[Dataset extract start]

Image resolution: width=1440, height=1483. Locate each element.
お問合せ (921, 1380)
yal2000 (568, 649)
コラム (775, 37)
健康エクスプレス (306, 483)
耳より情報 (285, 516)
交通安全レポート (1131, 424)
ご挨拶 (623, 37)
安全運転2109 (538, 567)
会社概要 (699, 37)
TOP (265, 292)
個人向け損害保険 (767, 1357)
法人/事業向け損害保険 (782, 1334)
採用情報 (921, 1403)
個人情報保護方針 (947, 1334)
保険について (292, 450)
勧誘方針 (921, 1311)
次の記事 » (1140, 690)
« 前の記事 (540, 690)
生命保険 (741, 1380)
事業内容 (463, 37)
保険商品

[Dataset extract end]

What to work on
Please edit these entries by replacing "TOP" with "ホーム" and leaving everything else unchanged.

Worked answer
Image resolution: width=1440, height=1483. Locate each element.
お問合せ (921, 1380)
yal2000 (568, 649)
コラム (775, 37)
健康エクスプレス (306, 483)
耳より情報 (285, 516)
交通安全レポート (1131, 424)
ご挨拶 (623, 37)
安全運転2109 (538, 567)
会社概要 (699, 37)
ホーム (265, 292)
個人向け損害保険 (767, 1357)
法人/事業向け損害保険 (782, 1334)
採用情報 (921, 1403)
個人情報保護方針 (947, 1334)
保険について (292, 450)
勧誘方針 (921, 1311)
次の記事 » (1140, 690)
« 前の記事 (540, 690)
生命保険 (741, 1380)
事業内容 (463, 37)
保険商品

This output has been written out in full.